Pathway analysis. A: FA synthesis pathways in infected cells demonstrated by comparing the 3 hpi time point to the 2 hpi time point. B: Active pathways in infected cells comparing 2 hpi to baseline (time 0). Green and red arrows show reactions with positive and negative Z-scores, respectively, thus showing pathways with increased and decreased reactivity. The boxes highlight potential changed pathways based on Z-scores.

Fig. 4.

Optimal subnetwork analysis. A subsection of the subnetwork analysis performed comparing the lipid composition at 2 hpi with that of uninfected cells. The red and yellow dots are, respectively, metabolites and proteins. The thickness of edges is proportional to their robustness scores.

Fig. 5.

Quantification of RV-A1b replication inhibition over full drug concentration-response curves. A, C, E: HBECs were pretreated for 1 h with increasing concentrations of compounds (0.1–20 μM) or DMSO followed by infection with RV-A1b at an MOI of 5 for 1 h.
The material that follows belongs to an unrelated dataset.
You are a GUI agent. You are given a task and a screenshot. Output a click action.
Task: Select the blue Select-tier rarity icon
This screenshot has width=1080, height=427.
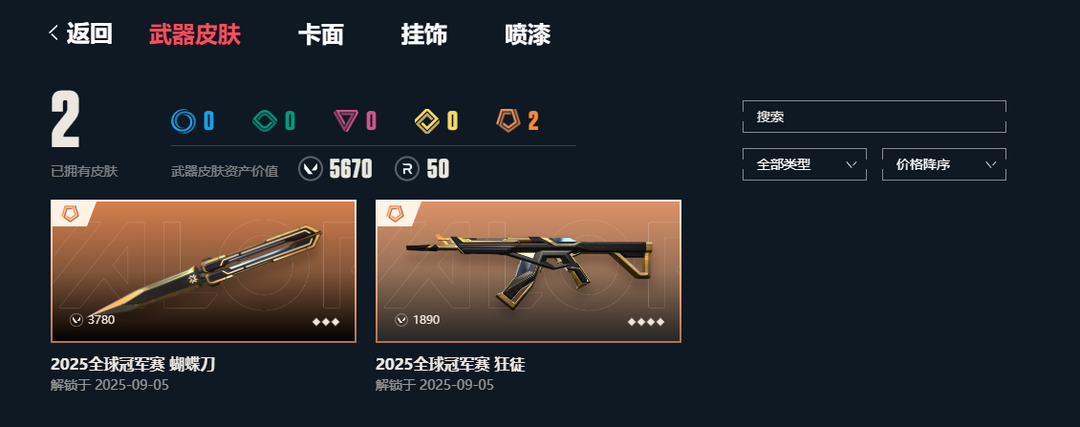pos(183,121)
Replication proceeded for 7 h and cell lysates with supernatants were harvested and processed to measure virus titers by TCID₅₀. The graphs show means (± SEM) of three independent repeats, each performed in duplicate. B, D, F: HBECs were incubated with drugs for 9 h and cell viability was determined using the ToxGlo assay. The graphs show the percent of cell viability compared with the control from three independent experiments. Viability of untreated cells is represented by the dotted line.

Fig. 6.

Effect on RV genome, protein and titer and LDL uptake. HBECs pretreated with a maximal noncytotoxic concentration (10 μM for Ceranib 1 and D609; 20 μM for 3-O-methyl-SM, SK-I, SK-II, VU 0155069, and C75) or DMSO for 1 h followed by infection with RV-A1b at an MOI of 5 for 1 h. After 7 h, viral genome replication was measured by qRT-PCR (A); viral protein synthesis was measured by Western blotting (B); and virus titer was measured by TCID₅₀ (C). A: Viral RNA levels normalized to 18S rRNA levels in the different conditions. The dotted line represents cell-bound viral RNA at the start of the replication cycle. B: Western blots were scanned with ImageJ and are represented as percent of the 2C/lamin B1 ratio over control. C: Virus titers measured by endpoint titer determination (TCID₅₀). D: BODIPY-nonacetylated LDL uptake in cells pretreated with inhibitors for 1 h. The graphs show the mean ± SEM of three independent experiments and the differences between DMSO and the different inhibitors estimated by one-way ANOVA with Dunnet’s post hoc test. *P < 0.001; ****P < 0.0001.